For private-equity firms, it's no longer a done deal

ByABC News
January 29, 2008, 1:06 AM

— -- Private-equity buyers didn't see a company they didn't want to own last year. Now, some don't want to see the ones they agreed to buy.

Amid a credit crunch that makes it harder for private-equity firms to borrow money needed to pay for takeovers, a weaker economy and other concerns, some deals are stalling.

"Due to reality or panic, deals may not be worth quite as much," says Randy Katz, partner of law firm Bryan Cave. "Buyers may have remorse or cold feet," he says.

Meanwhile, private-equity investors are shying away from new deals. Just 28 private-equity buyouts worth $2 billion have been announced this year, Thomson Financial says, the slowest start to a year since January 2005.
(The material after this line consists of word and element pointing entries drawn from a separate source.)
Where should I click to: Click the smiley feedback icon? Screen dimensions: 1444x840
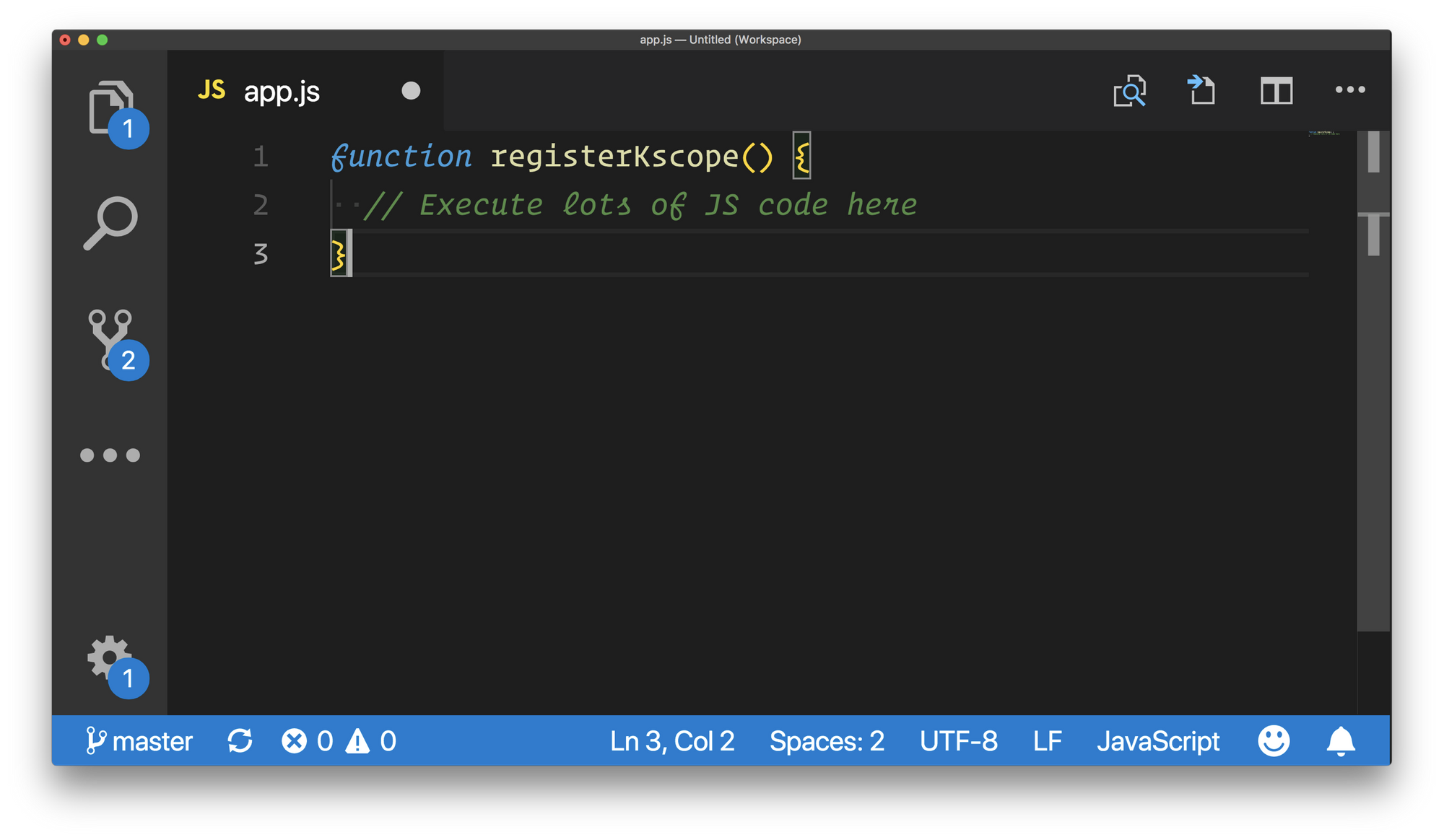[x=1274, y=741]
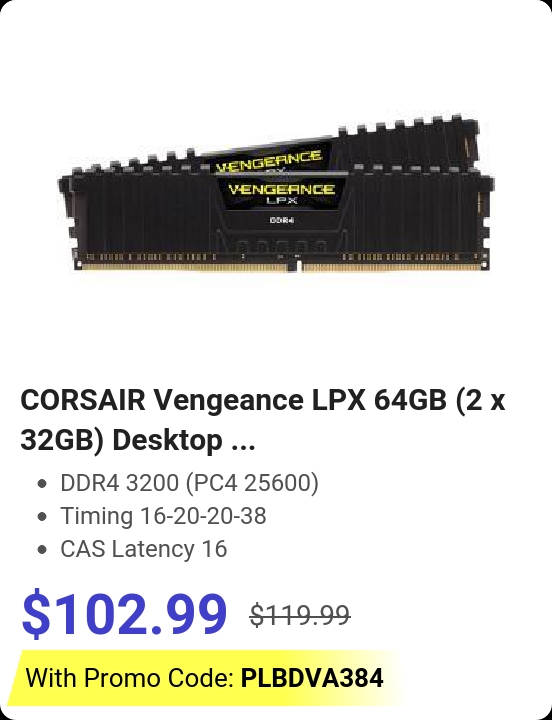Screen dimensions: 552x720
Task: Click the DDR4 marking on the RAM stick
Action: tap(282, 220)
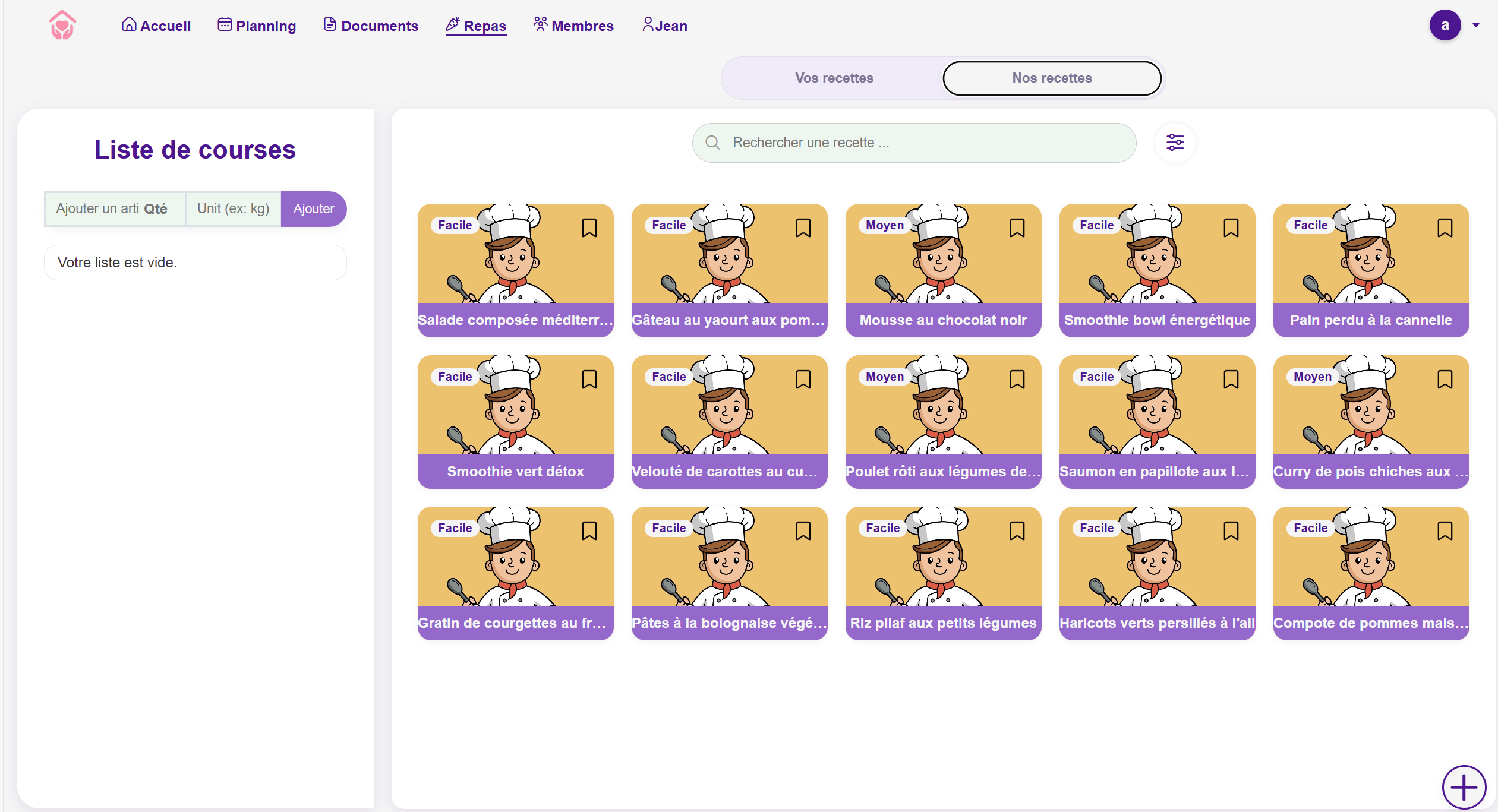Click the document icon next to Documents
The image size is (1498, 812).
click(x=329, y=24)
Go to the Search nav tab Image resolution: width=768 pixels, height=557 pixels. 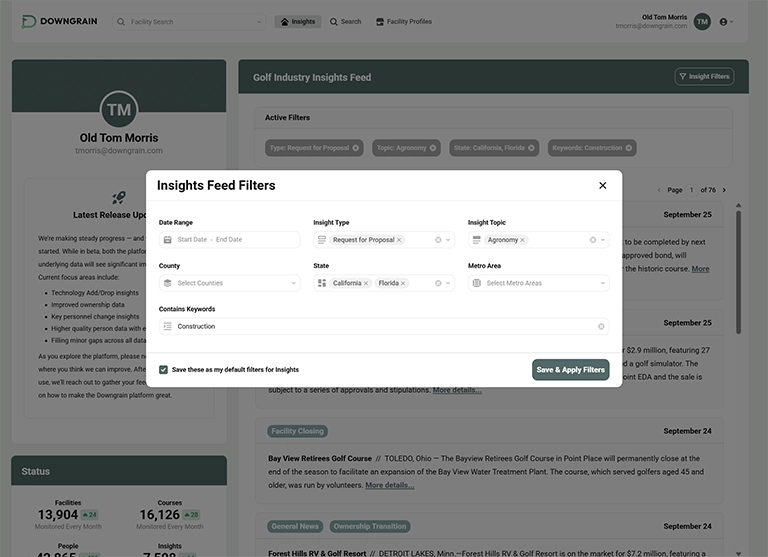coord(346,21)
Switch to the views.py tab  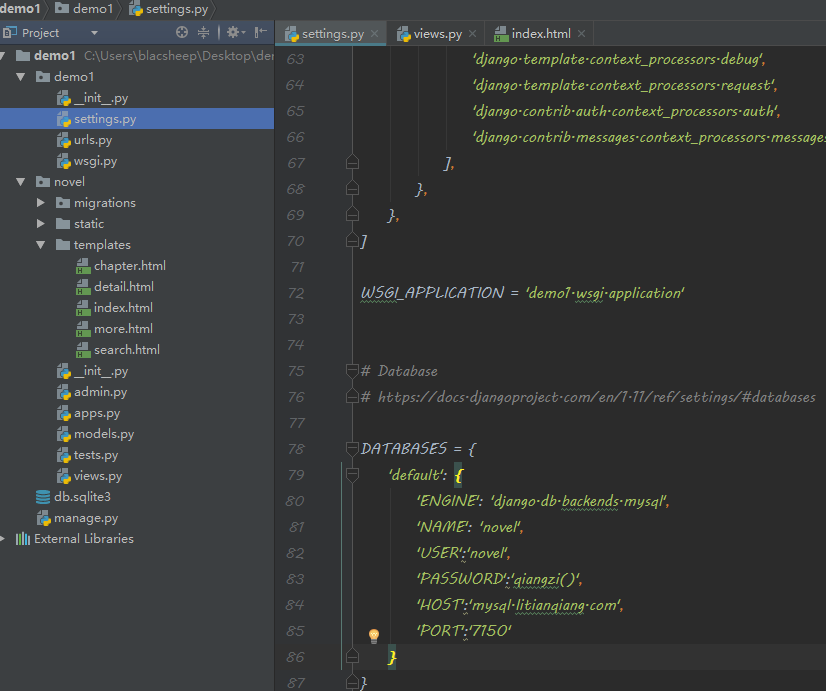pos(436,34)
Hurting private-equity deals:

Tighter lending. Last year, when private-equity firms were signing blockbuster deals, credit was plentiful and the economy was solid, says Josh Lerner, investment banking professor at Harvard Business School. But the tighter market for loans and slower economy make it harder for private-equity firms to finance and justify the deals, he says. "A lot of deals were done in one era, and now we're in another era," he says.

Regulatory hitches. Given the tougher environment, private-equity firms will back away at surprises, including demands by regulators, says Greg Peterson, a partner at professional service firm PricewaterhouseCoopers.